Ambitious but Resourceful
Salazar Slytherin's Peppermint Pork Pies
Equipment: Teakettle, tea infuser, stovetop, medium saucepan with lid, oven, baking spray, two heat resistant bowls, mini-muffin baking pan with 24 2″ cups, rolling pin, 2″ round cutter, 3″ round cutter, chopstick, pastry brush.
- 3/4 lb ground pork
- 1 large sweet or yellow onion, small diced
- 2 tablespoons butter
(or 1 tablespoon butter, 1 tablespoon bacon fat)
- 1 1/4 cup water
- 3 teaspoons Slytherin blend
(or 1 teaspoon gunpowder tea and 2 teaspoons dried peppermint)
- 2 teaspoons dried mint leaves
- 1/2 tablespoon sugar
- 4 cups all-purpose flour
- 2 teaspoons table salt
- 1 cup lard, shredded
- 1/2 cup milk
- 1 egg, beaten
- kosher salt
Make the tea
- Add the tea leaves to the infuser. Bring the water to a boil in the teakettle and pour it into a measuring cup. Lower in the infuser and let steep approximately 3 minutes.
- Remove the infuser and set the tea aside. You should have approximately 1 cup of tea.
Make the filling
- Heat the butter (and bacon fat) in the medium pot over medium-low heat until hot. Stir in the onion and cover the pot with the lid. Let cook, occasionally stirring, 15-17 minutes or until softened.
- Turn the heat up to medium.Cook the onion uncovered 15-18 minutes, stirring every once so often until they start to stick to the bottom the pan.
- Deglaze the pan with 1/2 cup of tea, pour in the sugar, and season with kosher salt. Continue cooking while scraping the browned bits from the pan for another 3-5 minutes or until the liquid is fully absorbed.
- Scrape the onions into a mixing bowl and stir in the dried mint leaves and another pinch or two of kosher salt. Fold in the ground pork until thoroughly incorporated. Cover the bowl and place it in the refrigerator to chill while making the crust.
Make the crust
- Whisk flour and table salt together in a large, heat-resistant bowl. Spray each cup in the muffin pan with baking spray and set aside.
- Clean out the pan you used to caramelize the onion. Pour in the remaining tea, the milk, and the lard. Set it on the stovetop over medium heat.
- Set a separate kettle with extra water to boil.
- Stir the contents of the saucepan. When the mixture just comes to a boil, immediately pour it into the flour mixture and blend with a spatula or wooden spoon until a dough forms. Add extra hot water from the kettle if the dough is too dry, extra flour if too wet, until it’s workable enough to roll.
Make the pies
- Preheat the oven to 325° F.
- Pour a little of the boiling water into the other heat resistant bowl and place the dough bowl into it to keep it warm.

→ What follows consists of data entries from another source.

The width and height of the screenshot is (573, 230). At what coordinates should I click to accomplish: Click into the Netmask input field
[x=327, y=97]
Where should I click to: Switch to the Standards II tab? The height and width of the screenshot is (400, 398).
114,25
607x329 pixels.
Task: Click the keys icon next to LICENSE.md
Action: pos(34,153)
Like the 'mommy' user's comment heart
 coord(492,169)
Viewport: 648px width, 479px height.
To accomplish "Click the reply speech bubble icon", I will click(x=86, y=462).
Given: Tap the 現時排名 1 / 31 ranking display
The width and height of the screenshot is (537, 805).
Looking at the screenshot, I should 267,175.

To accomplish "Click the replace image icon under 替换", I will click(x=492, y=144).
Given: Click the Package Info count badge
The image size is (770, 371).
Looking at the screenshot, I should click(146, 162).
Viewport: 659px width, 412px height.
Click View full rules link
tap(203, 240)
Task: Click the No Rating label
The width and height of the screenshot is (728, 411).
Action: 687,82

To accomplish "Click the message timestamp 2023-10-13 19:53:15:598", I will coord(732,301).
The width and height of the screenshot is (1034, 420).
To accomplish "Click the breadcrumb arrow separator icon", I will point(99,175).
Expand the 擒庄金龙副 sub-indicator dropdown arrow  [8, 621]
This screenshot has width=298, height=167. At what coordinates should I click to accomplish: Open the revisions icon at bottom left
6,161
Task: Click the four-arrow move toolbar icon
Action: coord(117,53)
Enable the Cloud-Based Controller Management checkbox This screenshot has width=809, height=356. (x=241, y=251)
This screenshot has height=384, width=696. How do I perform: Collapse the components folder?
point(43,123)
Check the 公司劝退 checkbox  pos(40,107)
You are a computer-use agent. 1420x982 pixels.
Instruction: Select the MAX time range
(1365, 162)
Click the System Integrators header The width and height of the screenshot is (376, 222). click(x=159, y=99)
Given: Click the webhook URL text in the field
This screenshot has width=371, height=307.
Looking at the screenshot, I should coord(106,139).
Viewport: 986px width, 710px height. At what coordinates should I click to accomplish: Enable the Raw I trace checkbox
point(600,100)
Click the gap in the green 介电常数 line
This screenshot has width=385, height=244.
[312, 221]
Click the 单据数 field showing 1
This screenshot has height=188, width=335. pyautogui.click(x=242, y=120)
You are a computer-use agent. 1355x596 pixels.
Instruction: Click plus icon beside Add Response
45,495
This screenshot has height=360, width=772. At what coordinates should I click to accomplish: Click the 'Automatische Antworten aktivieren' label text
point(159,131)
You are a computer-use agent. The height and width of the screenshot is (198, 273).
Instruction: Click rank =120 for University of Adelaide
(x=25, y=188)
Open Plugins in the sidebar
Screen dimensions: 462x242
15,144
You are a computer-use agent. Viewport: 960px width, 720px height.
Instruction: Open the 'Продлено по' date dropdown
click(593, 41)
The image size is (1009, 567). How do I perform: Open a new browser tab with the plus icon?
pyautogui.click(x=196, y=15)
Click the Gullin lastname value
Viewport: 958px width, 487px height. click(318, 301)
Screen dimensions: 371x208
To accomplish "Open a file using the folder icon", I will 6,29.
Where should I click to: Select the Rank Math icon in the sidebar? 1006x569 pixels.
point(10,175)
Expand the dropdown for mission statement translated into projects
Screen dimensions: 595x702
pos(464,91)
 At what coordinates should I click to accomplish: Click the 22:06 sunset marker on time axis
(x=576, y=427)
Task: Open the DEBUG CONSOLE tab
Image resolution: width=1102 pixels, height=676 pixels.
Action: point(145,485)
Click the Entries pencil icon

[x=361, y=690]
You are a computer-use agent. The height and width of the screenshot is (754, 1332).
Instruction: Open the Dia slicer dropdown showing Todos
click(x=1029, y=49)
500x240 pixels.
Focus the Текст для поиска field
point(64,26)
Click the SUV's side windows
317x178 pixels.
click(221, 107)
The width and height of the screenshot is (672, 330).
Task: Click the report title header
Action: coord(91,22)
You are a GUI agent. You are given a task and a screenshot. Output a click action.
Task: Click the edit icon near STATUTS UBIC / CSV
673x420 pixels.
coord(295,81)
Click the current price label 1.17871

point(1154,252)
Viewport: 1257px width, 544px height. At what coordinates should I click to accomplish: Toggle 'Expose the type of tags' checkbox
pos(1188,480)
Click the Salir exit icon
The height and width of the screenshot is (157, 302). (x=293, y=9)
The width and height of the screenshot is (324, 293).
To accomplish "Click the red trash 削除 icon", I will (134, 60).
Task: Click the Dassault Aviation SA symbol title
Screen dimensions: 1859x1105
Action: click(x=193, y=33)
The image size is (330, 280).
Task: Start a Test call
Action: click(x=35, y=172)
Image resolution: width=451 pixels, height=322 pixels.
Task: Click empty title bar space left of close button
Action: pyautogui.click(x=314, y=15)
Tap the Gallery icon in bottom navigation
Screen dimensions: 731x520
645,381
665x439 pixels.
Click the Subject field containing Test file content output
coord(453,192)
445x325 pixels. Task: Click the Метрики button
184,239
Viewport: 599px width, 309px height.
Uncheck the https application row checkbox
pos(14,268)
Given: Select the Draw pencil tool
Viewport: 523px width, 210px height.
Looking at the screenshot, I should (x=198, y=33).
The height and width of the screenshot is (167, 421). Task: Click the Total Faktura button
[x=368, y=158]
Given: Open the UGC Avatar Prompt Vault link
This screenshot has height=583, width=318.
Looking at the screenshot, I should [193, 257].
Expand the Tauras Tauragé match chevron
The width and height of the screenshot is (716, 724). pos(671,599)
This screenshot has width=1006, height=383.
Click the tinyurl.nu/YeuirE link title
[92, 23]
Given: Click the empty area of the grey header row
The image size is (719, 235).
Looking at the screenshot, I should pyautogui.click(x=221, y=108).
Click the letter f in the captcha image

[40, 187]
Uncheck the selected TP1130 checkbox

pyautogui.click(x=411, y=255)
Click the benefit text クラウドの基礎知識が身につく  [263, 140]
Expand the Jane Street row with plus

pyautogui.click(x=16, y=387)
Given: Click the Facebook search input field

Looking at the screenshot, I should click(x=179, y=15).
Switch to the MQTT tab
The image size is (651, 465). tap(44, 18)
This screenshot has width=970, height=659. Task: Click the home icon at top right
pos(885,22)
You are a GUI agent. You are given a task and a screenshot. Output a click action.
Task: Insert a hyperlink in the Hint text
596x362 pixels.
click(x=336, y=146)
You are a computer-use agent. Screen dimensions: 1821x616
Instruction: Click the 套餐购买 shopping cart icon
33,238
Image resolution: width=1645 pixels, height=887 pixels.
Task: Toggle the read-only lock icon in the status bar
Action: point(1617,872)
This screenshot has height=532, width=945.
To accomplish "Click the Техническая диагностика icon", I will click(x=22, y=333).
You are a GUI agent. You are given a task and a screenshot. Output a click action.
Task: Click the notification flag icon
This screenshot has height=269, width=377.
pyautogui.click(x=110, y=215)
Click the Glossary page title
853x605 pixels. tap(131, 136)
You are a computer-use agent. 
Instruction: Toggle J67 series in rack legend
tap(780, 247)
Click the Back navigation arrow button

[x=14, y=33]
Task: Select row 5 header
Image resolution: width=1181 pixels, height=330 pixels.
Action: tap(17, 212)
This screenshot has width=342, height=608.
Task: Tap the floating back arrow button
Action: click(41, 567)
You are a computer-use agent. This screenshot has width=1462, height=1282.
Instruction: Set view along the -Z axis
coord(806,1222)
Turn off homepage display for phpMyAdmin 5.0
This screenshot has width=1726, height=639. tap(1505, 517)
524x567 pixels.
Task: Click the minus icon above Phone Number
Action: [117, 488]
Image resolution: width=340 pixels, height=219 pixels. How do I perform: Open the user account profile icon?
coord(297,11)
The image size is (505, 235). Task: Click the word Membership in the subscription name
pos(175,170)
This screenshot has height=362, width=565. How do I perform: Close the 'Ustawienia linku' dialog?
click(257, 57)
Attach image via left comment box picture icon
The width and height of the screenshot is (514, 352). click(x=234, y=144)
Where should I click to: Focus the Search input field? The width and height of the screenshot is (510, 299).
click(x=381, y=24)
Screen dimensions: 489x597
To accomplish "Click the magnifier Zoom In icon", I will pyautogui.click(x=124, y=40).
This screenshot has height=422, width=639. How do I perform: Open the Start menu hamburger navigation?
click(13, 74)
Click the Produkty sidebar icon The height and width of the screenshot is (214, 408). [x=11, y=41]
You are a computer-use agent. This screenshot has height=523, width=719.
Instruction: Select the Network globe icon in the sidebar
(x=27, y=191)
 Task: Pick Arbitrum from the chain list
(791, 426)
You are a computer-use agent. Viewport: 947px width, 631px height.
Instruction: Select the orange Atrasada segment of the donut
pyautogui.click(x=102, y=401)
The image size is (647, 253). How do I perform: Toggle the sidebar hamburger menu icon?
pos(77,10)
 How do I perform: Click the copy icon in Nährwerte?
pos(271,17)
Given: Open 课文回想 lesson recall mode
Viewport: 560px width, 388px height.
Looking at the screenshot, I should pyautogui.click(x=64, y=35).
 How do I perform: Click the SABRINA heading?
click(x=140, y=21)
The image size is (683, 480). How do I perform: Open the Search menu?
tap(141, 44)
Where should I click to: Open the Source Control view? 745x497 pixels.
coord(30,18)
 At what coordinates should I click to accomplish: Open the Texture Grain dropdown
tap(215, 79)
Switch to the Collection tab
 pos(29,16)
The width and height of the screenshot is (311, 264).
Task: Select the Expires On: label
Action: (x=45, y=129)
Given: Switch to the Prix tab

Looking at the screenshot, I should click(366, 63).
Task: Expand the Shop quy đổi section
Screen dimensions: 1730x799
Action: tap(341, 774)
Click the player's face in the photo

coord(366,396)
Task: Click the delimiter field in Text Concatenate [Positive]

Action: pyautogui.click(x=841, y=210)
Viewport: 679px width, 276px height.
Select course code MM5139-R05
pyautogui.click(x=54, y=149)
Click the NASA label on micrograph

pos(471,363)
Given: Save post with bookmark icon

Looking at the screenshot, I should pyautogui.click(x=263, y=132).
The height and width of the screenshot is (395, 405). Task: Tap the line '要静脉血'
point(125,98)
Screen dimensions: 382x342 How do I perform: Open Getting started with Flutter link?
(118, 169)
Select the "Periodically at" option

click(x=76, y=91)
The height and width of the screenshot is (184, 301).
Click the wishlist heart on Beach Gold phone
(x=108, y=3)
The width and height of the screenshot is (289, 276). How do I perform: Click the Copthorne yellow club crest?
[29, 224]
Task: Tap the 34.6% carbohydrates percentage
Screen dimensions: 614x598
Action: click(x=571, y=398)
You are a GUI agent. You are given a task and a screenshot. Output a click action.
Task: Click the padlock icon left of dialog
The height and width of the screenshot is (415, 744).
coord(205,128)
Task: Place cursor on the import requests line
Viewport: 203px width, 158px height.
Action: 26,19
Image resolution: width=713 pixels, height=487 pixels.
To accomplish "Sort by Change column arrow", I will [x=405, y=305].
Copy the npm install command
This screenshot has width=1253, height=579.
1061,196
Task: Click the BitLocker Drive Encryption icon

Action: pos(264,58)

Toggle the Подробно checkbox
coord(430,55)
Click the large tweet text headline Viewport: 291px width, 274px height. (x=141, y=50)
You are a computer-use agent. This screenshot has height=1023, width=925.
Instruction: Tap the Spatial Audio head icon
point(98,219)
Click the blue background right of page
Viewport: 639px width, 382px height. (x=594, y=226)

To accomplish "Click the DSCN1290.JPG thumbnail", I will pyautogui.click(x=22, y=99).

- Divide the dough into six portions. Take out a portion and cover the bowl. Roll the portion out on a lightly floured surface and cut circles with the 3″ biscuit cutter. Gently roll each circle a little larger and then use them to line the cups of the muffin tin. Repeat until each cup is lined.
- Drop a tablespoon of pork filling into each cup.
- Roll and cut lids for the pies using the 2″ cutter. Roll the circles slightly larger, the poke and round out a hole in the center of each lid using a chopstick. Place a lid on top of each pie, pressing the pastry together and crimping closed.
- Glaze each pie with beaten egg using the pastry brush and bake in the oven 40-45 minutes, or until golden.
- Let cool at least 5 minutes before serving.